Um, no. This is an interesting fallacy that I see all of the time - 'go back to paper'. Let's face it - the ONLY way you can run a modern airline, hospital, utility or whatnot is with a computerized system. When it goes tits up, you go tits up until you can get backups on line. Just finding the requisite paper products (and manual credit card imprinters - I'm going to bet that half the BA employees have never even seen one) could take days.
Can you imagine trying to hire and train 5000 temps to fill out complicated forms while the rest of the staff has complete meltdowns?
Fat chance.
Now, BA should have been able to handle anything short of force majour with backups and redundant systems. The power supply theory is laughable. But paper isn't going to solve the problems on any sort of reasonable time scale.
Faster! Faster! Faster would be better!
Businesses can and do have contingency plans to work without computers. It's absolutely possible with a little foresight and planning.
Foresight, planning *and* training. I work for a Retailer with about 20 branches.

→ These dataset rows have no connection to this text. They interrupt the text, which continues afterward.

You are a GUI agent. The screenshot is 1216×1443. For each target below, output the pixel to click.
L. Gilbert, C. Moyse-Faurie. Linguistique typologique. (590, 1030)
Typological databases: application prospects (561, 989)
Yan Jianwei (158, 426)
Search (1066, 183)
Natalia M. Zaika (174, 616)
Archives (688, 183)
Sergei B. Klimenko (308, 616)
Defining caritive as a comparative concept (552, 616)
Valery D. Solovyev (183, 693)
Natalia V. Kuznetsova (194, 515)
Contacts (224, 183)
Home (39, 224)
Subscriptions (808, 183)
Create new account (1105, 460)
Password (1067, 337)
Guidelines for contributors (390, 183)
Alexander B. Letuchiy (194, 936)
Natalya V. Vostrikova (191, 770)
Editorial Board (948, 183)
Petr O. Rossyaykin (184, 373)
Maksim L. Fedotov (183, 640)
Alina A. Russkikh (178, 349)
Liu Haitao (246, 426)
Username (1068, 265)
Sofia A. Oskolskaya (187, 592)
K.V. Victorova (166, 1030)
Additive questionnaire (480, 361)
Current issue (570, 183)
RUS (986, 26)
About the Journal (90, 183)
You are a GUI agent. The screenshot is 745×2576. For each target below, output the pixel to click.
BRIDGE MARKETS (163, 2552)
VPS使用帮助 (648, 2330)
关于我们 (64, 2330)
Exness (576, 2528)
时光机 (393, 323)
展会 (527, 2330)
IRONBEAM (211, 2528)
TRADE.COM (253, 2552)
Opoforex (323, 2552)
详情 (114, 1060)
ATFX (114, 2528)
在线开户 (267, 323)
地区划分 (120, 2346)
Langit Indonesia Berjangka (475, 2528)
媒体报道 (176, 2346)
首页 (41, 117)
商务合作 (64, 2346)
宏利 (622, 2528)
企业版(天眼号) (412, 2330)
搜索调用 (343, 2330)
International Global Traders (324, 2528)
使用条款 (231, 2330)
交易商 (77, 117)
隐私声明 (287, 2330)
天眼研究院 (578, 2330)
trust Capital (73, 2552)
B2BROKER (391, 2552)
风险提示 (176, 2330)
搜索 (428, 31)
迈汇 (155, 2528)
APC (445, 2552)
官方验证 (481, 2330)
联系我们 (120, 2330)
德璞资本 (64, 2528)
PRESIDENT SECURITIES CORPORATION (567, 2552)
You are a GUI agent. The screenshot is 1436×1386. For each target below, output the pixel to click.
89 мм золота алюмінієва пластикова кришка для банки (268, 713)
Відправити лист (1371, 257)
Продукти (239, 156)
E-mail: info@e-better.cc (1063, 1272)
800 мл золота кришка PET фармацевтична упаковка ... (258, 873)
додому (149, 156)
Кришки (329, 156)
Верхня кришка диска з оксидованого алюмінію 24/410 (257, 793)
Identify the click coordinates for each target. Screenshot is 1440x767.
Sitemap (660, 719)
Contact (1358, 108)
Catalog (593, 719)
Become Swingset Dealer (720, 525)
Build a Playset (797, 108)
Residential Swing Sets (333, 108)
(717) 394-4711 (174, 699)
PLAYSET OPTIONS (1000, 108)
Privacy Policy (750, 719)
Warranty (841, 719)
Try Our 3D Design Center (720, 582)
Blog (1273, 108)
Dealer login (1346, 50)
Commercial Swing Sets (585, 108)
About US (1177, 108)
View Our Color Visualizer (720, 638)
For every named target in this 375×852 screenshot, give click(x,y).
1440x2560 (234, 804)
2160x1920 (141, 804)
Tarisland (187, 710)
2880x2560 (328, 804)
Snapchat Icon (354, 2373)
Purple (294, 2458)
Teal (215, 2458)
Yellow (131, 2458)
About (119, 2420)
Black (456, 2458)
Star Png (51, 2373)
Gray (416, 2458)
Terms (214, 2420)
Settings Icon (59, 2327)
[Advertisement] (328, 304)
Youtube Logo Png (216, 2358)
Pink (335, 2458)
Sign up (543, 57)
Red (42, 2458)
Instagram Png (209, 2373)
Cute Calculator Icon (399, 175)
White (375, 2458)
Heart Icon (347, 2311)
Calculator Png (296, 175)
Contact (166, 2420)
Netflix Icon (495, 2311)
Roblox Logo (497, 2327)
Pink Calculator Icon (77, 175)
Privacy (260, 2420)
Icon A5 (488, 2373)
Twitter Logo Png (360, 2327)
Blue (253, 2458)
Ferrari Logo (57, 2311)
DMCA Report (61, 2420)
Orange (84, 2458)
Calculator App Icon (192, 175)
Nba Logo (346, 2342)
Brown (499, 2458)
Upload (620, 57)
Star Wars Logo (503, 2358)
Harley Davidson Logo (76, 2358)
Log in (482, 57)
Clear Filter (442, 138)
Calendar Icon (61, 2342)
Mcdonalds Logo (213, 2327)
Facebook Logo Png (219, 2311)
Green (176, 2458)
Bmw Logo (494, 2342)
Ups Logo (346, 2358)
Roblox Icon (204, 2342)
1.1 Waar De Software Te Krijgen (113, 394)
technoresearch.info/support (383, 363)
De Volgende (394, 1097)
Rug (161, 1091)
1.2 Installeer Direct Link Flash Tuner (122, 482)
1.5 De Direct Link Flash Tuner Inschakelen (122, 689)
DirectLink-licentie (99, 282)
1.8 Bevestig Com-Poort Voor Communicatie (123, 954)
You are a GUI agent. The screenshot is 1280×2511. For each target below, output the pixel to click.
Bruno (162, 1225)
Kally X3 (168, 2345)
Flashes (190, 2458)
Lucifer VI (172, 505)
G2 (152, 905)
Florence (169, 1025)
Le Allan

What we do, we disconnect every branch from central IT once a year for a day (granted, on one of the slower days), so that they know how to handle the backup procedures.
Oh, there's incompetence here, but it's not the India that's the problem.
In my experience India has an incredible number of talented, capable people, but like talented capable people everywhere they cost more than ignoramuses. But even a country of a billion people has a finite pool of top-notch talent. On the other hand India does have an almost limitless supply of subpar talent, and Indian businessmen are enterprising to a fault. If a Western CEO jis willing to shell out good money for sub-par people, there's a killing to be made.
So who, exactly, is the fool in this scenario?
The British Airways debacle was an instance of a catastrophic failure being brought on by an unusually but statistically predictable event. Therefore, the new vendor the CEO brought in wasn't up to the job he hired them for. That's the CEO's fault, end of story.
The real problem is that people who are good at IT operations make their job look too easy. A fool looking at the lack of drama in a well-run data center is apt to mistake that for the job being easy.